PSA: POSIX shells (bash etc) do the same thing for && and ||. `true || false && false; echo $?` will be 1, not 0, because it evaluates `true || false -> true; true && false -> false`, not `false && false -> false; true || false -> true`. Don't assume like I once did that they have precedence like they have in C etc :D

valleyer|8 months ago

Because it's dead-simple to parse? Remember that not all machines back then had hardware call-stacks.

chrchr|8 months ago

This approach is, arguably, more readable because it relies on a simple left-to-right evaluation. Programmers don't have to recall the complex, though often familiar, rules of operator precedence.

thomascountz|8 months ago

Would reverse Polish notation be just as easy to parse and interpret?

tuveson|8 months ago

It’s definitely easier to parse, but you can use shunting yard to do operator precedence parsing using very little extra memory and no recursion. I feel like the language is just poorly designed.

gnulinux|8 months ago

I implemented the same in some of my programming languages. If you look into very generic mixfix operators in some languages like Agda, you'll realize that operator precedence is a mess and it feels so much better to get rid of it. Of course, it makes the language unusable as a mainstream language, but it makes so much more logical sense.

koakuma-chan|8 months ago

Who came up with math precedence? Why is multiplication done first?

roywiggins|8 months ago

The explanation that makes most sense to me is that it's mostly to avoid having to explicitly write out parentheses a lot of the time. Especially for things like polynomials, which are a bunch of multiplied terms added together, eg 3x+2y and not (3*x)+(2*y). And in polynomials you can even drop the explicit multiplication symbol, so it's much neater.

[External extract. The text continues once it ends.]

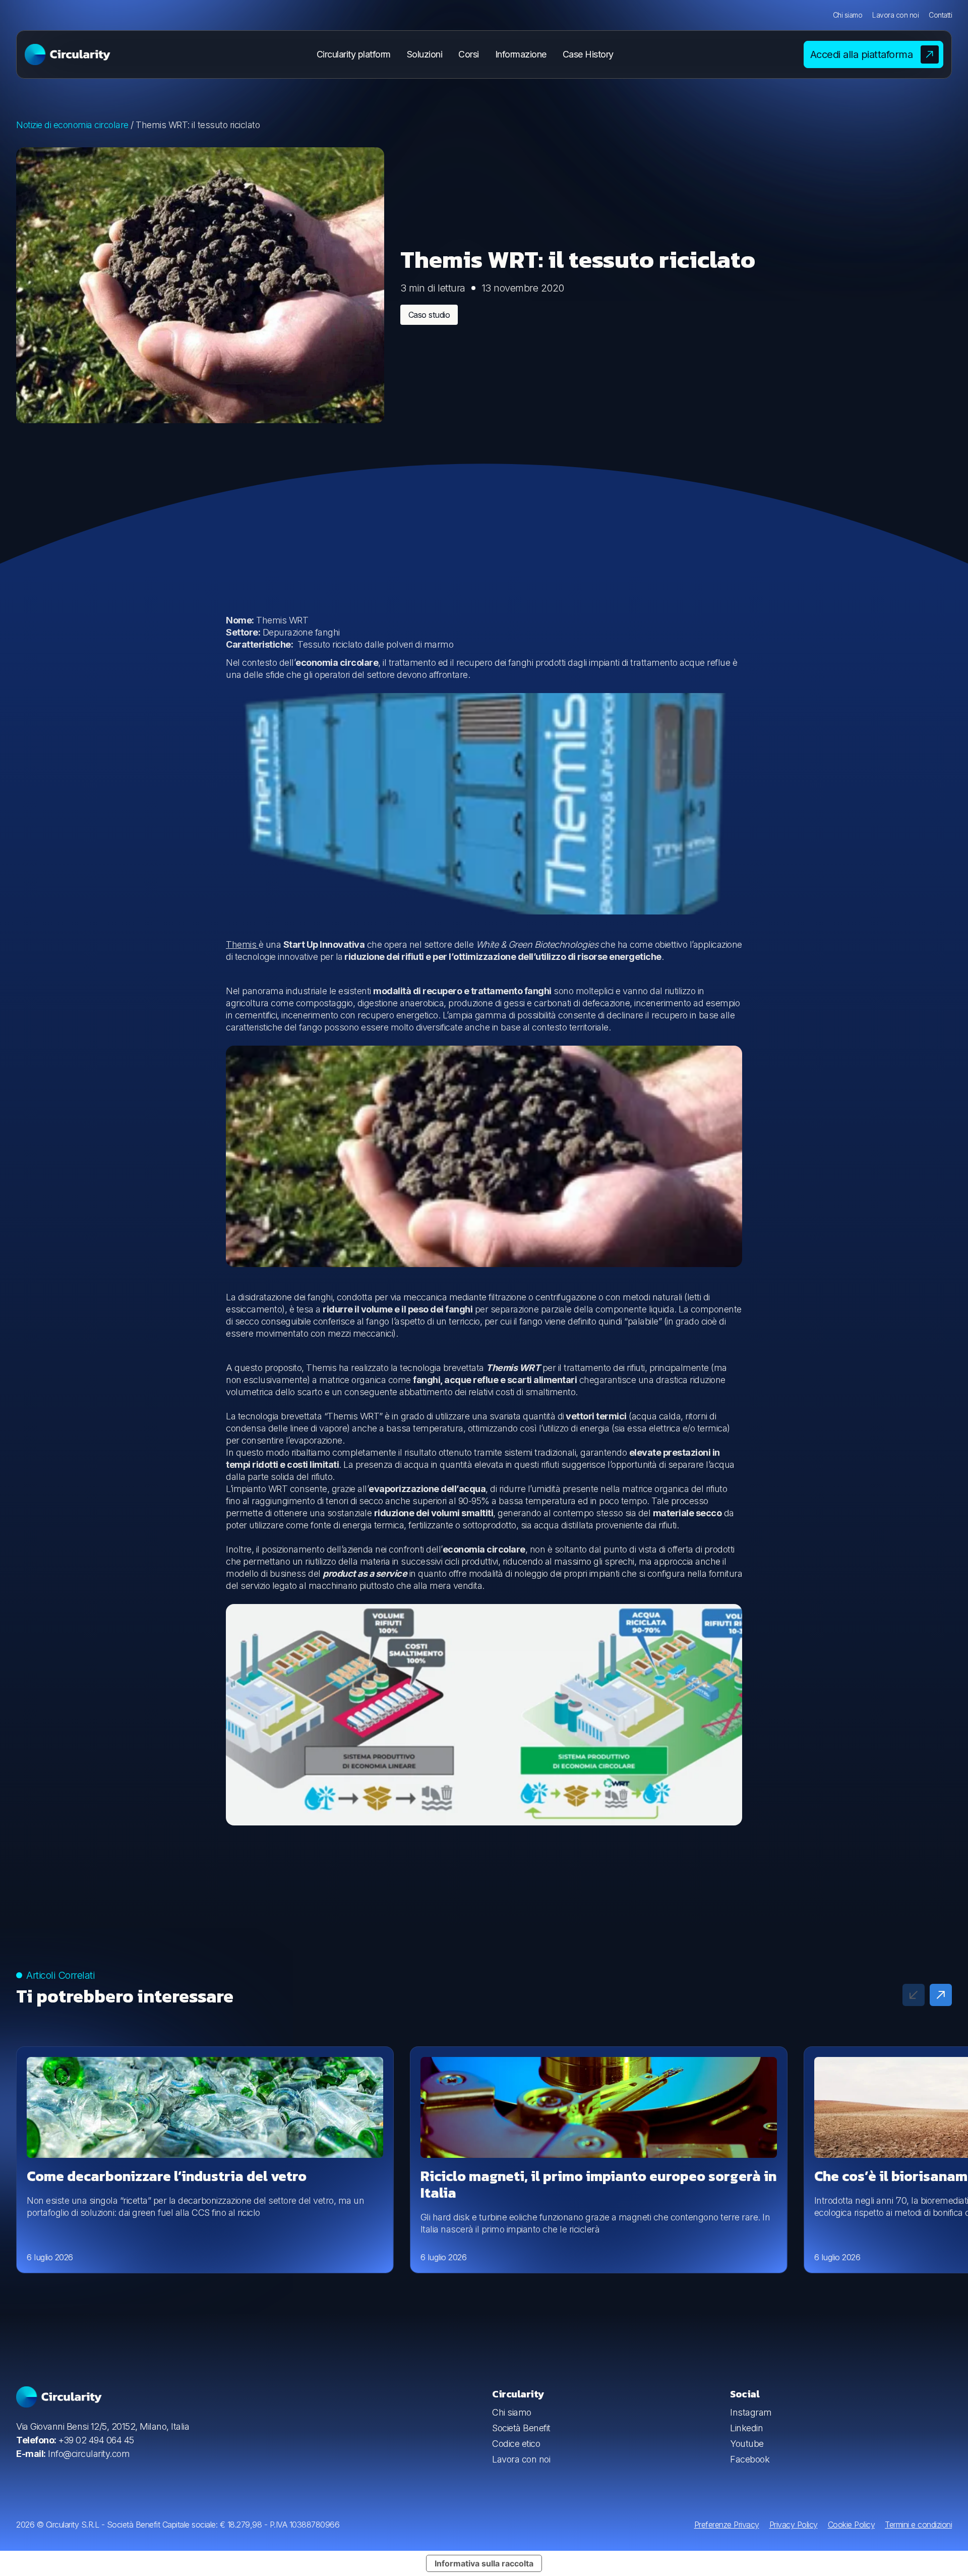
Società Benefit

And once you've done this for algebra now you have to do it for plain arithmetic as well to make it all match up, and 3*5+2*7 gives the same answer as evaluating the polynomial at 5,7

magicalhippo|8 months ago

One could argue it's the logical way, as multiplication is introduced as repeated addition.

jorkingit|8 months ago

Smalltalk does the same thing!

Jtsummers|8 months ago

It's easier to parse since you can process it in-order, makes for an easier single pass approach.

tbrownaw|8 months ago

Simplicity of implementation?

skissane|8 months ago

Not just simplicity-the original implementation was for a very resource-constrained 1960s minicomputer, where a more complex implementation would have slowed the system down even more and left less memory for running the actual business application

randomNumber7|8 months ago

Tell me you would have come up with a Pratt parser yourself (or even a parser generator).

UltraSane|8 months ago

I honestly prefer that over complex precedence rules.